Photo by Jason Kosena/The Colorado Statesman

“In the 2008 budget we used a lot of cash transfers ... and we used the reserve. Those are gone,” said JBC Chair Sen. Mo Keller, D-Wheat Ridge.

“We don’t have anymore accounting mechanisms. We don’t have anymore transfers we can use to buffer,” she continued. “So when we look at the figures in terms of the ’09-’10 budget and the ’10-’11 budget, that is why this is so sobering. We have to look at whole programs. We have to look at buildings. We have to look at everything. It will be big.”

Keller then warned her Democratic colleagues, who often defend state spending for programs outside of education, prisons and Medicaid, that the cuts will be hard to take.

“We are not going to nickel and dime our way out of this,” Keller continued in a sobering tone.

“So the usual budget process that we go through — where we all sit down and say, ‘Well, I will take a $100,000 out this,’ or ‘I will take $50,000 from here,’ — that is gone,” Keller said. “We are not going to be able to nickel and dime our way up to $900 million. Because the cuts are going to be big, you’re going to hate them. Everyone in this room is going to detest what we’re going to be doing. But we don’t have anywhere else to go.”

Keller’s words were echoed by Rep. Mark Ferrandino, D-Denver, another JBC member.

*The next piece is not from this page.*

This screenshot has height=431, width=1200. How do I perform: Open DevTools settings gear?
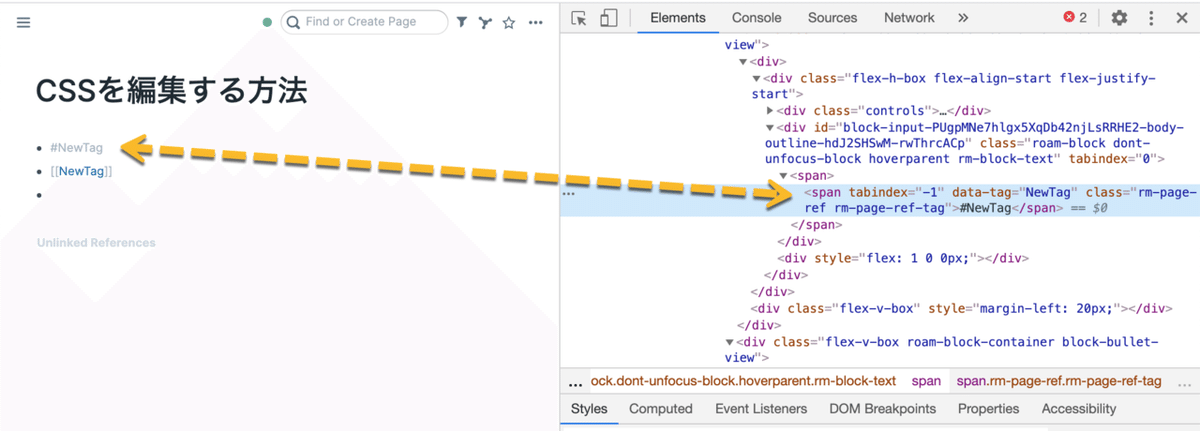[x=1119, y=18]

“We are going to face a tough time. We thought last year was tough. This year and next year are going to be just as tough,” Ferrandino said. “Remember that everything is on the table. With the numbers that we are already looking at, and with what we have already cut, there are no sacred cows. We are cutting into bone marrow.”

As the Democratic leaders warned lawmakers to prepare for large budget cuts in coming months, some wanted to know if additional revenue could be generated by repealing state tax exemptions that keep $2.1 billion from going into the state’s coffers.

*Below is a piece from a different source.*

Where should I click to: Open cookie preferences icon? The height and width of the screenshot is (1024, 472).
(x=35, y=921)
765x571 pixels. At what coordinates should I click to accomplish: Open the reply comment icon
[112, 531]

“Are there any avenues to increase revenue, such as the tax breaks that have been given out, (to see) if they are actually doing what they are supposed to be doing?” asked Rep. John Soper, D-Thornton, after reviewing numbers showing how much must be cut from the next year’s budget. “Is there any way that we can review that, so that the harm is felt by everybody, and not just the working class of Colorado?”

Ritter said that although his office is reviewing all the state’s tax credits, a bulk of the sales tax and use exemption is found in a credit for manufacturers that is pivotal in helping the state attract and retain business.

The other exemptions are so small that — even if the state cuts some of them from the books — the massive budget shortfall won’t be much smaller.